# The wife brings home a surprise from her vacation....



## CopGTP (Jun 8, 2010)

Yea yea yea, you dirty BOTL's are probably thinking EXACTLY what I would be thinking if I saw this title ! LOL

Wife went away for the weekend, told me she got me a surprise and I was going to be super happy, and it wasn't lingerie (dammit!!!)


She got home and handed me a Montecristo Tubo!  NC of course, but still a good smoke none the less! She is against my cigar hobby, so for her to go out of her way to get it for me is quite a leap!!  Needless to say, I was shocked, and happy! 

I'll attach a pic once I get it uploaded!


----------



## BDog (Oct 19, 2010)

A few less that pure thoughts did enter my head before I read the entire post. :lol:

Thats Excellent. See they will come around slowly...

I was hoping it was the CC. That would have really required more effort on her part unless she was travelling Internationally on her vacation.
................................................................................................................................................................................................................................................................................................................................................................................................................................................................................................................................................................................................................................................................................................


----------



## socapots (Feb 22, 2010)

pretty awesome man. I still cant get anything cigar or even car related for any kinda gift.. 
maybe the daughter will one day.


----------



## HWiebe (Jul 13, 2010)

Thats awesome. My wife refuses to support my cigar hobby. All my other hobbis she supports. She asked me what I wanted for my Bday/Xmas. I asked for a specific Colibri lighter. She refused.


----------



## sengjc (Nov 15, 2010)

LMAO...I was about to say something then I saw your post.

Good job Cop's wife.

My wife helps me bring in duty free cigars when we travel.


----------



## RGRTim (Jan 7, 2011)

Thats cool, makes the hobby much more enjoyable when the misses is supportive.


----------



## Oldmso54 (Jul 31, 2010)

I can empathize with other posts here - The only thing I asked for Xmas was a new humidor - a 100ct on sale at CI with free shipping = *no go!* I had to buy it myself for Xmas (my son bought me a few cigars for Xmas & I even got lectured by my wife for that!!)


----------



## sengjc (Nov 15, 2010)

Oldmso54 said:


> I can empathize with other posts here - The only thing I asked for Xmas was a new humidor - a 100ct on sale at CI with free shipping = *no go!* I had to buy it myself for Xmas (my son bought me a few cigars for Xmas & I even got lectured by my wife for that!!)


Shame on you for getting your own flesh and blood to fund your habit.

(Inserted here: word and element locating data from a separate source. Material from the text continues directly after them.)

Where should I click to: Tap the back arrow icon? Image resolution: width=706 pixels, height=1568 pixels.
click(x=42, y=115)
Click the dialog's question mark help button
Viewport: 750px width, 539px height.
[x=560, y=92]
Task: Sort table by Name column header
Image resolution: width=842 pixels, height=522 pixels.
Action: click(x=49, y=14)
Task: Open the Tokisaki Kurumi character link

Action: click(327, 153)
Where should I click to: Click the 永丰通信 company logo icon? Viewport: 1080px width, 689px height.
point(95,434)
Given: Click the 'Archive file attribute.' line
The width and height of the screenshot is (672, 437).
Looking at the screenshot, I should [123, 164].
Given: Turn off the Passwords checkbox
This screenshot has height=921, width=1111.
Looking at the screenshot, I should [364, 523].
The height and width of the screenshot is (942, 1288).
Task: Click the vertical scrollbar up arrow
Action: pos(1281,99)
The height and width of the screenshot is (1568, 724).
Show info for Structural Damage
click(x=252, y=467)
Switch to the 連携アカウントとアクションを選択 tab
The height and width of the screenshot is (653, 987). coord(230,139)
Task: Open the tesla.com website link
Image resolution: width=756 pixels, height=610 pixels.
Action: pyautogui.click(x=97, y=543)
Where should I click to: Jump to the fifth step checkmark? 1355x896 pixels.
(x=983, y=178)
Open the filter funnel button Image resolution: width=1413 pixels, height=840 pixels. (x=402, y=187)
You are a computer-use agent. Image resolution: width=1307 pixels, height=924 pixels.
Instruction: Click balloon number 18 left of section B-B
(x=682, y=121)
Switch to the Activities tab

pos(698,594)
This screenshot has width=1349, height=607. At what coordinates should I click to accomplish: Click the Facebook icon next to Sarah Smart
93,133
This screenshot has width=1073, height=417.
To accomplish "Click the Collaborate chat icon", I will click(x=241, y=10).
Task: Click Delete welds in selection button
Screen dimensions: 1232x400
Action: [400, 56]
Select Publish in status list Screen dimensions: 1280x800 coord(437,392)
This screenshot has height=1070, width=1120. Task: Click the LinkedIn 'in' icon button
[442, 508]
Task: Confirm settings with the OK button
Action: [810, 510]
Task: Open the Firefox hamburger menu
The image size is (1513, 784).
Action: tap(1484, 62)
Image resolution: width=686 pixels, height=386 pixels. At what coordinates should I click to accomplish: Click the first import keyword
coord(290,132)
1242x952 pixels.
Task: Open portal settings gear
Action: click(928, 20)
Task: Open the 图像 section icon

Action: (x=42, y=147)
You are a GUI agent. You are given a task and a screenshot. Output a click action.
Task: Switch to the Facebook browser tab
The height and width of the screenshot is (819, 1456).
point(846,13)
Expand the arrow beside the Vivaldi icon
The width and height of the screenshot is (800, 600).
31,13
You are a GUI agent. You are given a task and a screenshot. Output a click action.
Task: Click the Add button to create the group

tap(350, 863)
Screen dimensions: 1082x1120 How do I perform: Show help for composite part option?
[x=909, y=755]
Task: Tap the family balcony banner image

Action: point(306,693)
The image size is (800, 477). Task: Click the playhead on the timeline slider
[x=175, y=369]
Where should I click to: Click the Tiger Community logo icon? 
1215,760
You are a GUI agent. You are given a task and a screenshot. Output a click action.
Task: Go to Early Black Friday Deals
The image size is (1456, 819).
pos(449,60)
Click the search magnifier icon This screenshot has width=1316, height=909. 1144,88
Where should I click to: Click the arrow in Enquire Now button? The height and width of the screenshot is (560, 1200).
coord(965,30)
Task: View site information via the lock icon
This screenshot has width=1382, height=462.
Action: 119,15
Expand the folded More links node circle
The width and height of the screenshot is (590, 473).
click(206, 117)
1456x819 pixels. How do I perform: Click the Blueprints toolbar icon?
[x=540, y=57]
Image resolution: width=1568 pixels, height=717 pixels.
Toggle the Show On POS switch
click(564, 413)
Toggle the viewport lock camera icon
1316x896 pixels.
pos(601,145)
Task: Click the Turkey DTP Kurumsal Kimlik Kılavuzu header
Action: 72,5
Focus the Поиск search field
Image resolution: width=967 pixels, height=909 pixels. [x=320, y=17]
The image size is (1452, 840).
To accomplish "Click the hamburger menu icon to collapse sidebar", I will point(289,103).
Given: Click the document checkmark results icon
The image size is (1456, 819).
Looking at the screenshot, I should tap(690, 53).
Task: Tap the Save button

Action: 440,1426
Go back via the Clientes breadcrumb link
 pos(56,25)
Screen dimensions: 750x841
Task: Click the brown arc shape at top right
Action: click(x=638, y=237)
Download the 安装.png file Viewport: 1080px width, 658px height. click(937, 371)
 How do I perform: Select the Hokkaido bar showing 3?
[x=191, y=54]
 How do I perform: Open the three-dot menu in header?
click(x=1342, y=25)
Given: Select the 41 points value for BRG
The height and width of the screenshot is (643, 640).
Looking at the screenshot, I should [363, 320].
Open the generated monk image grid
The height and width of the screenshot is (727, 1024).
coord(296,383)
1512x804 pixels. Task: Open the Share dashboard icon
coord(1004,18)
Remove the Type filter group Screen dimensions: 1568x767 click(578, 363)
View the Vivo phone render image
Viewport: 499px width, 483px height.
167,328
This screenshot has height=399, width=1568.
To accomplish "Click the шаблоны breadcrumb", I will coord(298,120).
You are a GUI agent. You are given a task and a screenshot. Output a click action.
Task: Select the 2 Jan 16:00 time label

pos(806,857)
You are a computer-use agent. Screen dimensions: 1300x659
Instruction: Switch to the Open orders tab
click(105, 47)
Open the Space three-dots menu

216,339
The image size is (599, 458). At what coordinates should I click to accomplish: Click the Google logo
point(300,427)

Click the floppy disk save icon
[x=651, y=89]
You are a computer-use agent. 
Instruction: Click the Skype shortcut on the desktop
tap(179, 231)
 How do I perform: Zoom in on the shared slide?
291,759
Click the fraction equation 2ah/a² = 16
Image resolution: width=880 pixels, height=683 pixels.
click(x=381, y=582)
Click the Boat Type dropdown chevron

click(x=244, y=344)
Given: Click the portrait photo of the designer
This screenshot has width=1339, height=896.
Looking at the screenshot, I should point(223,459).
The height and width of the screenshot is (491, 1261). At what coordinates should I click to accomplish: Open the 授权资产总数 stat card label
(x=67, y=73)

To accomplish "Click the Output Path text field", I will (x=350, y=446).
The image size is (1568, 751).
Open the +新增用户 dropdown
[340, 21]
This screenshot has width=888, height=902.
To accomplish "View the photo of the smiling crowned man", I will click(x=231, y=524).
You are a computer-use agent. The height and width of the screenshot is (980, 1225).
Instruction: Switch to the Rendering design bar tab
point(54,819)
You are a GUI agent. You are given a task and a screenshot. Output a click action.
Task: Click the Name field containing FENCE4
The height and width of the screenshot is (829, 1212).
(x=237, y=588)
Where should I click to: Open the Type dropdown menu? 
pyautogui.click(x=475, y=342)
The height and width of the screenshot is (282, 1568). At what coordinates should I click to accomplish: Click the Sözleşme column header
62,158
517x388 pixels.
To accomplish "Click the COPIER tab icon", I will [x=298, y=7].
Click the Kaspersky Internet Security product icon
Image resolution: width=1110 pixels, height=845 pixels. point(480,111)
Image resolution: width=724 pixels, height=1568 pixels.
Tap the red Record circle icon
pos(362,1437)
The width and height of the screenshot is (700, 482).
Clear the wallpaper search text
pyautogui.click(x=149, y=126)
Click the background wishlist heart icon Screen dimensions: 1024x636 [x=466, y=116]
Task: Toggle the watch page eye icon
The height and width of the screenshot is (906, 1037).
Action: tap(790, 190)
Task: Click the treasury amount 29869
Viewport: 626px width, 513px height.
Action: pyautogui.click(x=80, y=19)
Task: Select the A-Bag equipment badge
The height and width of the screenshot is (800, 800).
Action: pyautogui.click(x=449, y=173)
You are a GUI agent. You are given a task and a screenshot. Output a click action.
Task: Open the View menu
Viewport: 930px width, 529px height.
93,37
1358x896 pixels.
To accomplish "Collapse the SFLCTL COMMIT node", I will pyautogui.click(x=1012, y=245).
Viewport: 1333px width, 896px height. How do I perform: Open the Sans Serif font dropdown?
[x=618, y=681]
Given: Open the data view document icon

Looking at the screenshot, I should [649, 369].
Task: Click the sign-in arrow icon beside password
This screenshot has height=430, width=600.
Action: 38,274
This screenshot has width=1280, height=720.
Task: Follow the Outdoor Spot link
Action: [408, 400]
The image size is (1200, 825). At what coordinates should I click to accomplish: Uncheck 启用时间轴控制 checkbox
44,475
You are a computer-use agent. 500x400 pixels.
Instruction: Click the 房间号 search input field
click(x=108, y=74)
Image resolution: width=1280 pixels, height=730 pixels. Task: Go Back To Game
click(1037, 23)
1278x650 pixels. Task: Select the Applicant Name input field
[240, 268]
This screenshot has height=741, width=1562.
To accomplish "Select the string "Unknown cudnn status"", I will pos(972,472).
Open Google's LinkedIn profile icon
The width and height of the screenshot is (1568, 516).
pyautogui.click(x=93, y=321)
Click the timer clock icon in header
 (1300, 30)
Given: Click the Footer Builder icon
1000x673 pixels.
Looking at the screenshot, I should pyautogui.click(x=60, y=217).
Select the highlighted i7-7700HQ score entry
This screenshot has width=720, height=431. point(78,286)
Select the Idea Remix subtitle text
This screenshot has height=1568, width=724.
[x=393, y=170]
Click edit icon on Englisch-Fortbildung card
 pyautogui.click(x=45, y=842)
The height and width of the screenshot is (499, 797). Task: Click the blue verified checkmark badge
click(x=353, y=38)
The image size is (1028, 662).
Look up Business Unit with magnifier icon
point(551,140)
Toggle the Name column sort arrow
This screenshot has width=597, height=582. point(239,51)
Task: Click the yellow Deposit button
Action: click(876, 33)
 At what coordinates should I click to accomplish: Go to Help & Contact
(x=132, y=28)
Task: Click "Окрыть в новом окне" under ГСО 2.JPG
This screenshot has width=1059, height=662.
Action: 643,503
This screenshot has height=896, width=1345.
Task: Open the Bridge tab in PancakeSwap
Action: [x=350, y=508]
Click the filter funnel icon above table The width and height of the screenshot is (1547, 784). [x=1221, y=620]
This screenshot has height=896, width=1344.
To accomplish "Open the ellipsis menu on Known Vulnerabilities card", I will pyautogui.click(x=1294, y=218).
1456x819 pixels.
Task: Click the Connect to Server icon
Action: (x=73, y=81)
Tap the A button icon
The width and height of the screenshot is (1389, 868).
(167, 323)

You must have been the reason he smokes too. :biggrin:


----------



## cubanrob19 (Jun 15, 2010)

Sweet! ... the only thing that would have been sweeter is if when you opened the tubo there was some skimpy lingerie in it and she had the cigar in her mouth! .......... sorry, was having my own fantasy there!  and high heels were involved!


----------



## primetime76 (Feb 8, 2011)

Yeah, like I said before..my wife would get me something if I told her EXACTLY what I wanted and EXACTLY where to get it. Then she would first bitch about the price, then give it to me and bitch about the smell and how it is going to kill me. It isn't even worth asking...I'll buy my own and bypass the entire headache.


----------



## Oldmso54 (Jul 31, 2010)

sengjc said:


> Shame on you for getting your own flesh and blood to fund your habit. You must have been the reason he smokes too. :biggrin:


Aactually he doesn't - he just knows I enjoy cigars and knows buying me a tie or shirt isn't what I really want, but he plays a sport in college so right now he doesn't indulge (yet).


----------



## Stubby (Dec 6, 2010)

If I ask my fiance for cigars she'll do it, but not be really excited about it. The one thing she won't go out and buy for me on her own is tools. If i want anything for woodworking I have to go with her to find it.


----------



## Tritones (Jun 23, 2010)

CopGTP said:


> Wife went away for the weekend, told me she got me a surprise and I was going to be super happy, and it wasn't lingerie (dammit!!!)


Apparently she supports your cigar habit more than your lingerie habit ... ound: :rofl:

j/k.


----------



## quincy627 (Jul 2, 2010)

Here I thought you were going to say she came home with a Brazillian or something. I guess a nice smoke is just as good......well maybe?


----------



## TylerDurden (Feb 20, 2011)

Tritones said:


> Apparently she supports your cigar habit more than your lingerie habit ... ound: :rofl:
> 
> j/k.


haha!

Actually she just wants the tubo when hes done with it. :ask:


----------



## CopGTP (Jun 8, 2010)

LMFAO, I haven't smoked it yet, but if I see that Tubo missing........I'll be suspect


----------



## smokey21 (Sep 19, 2011)

aww thats nice


----------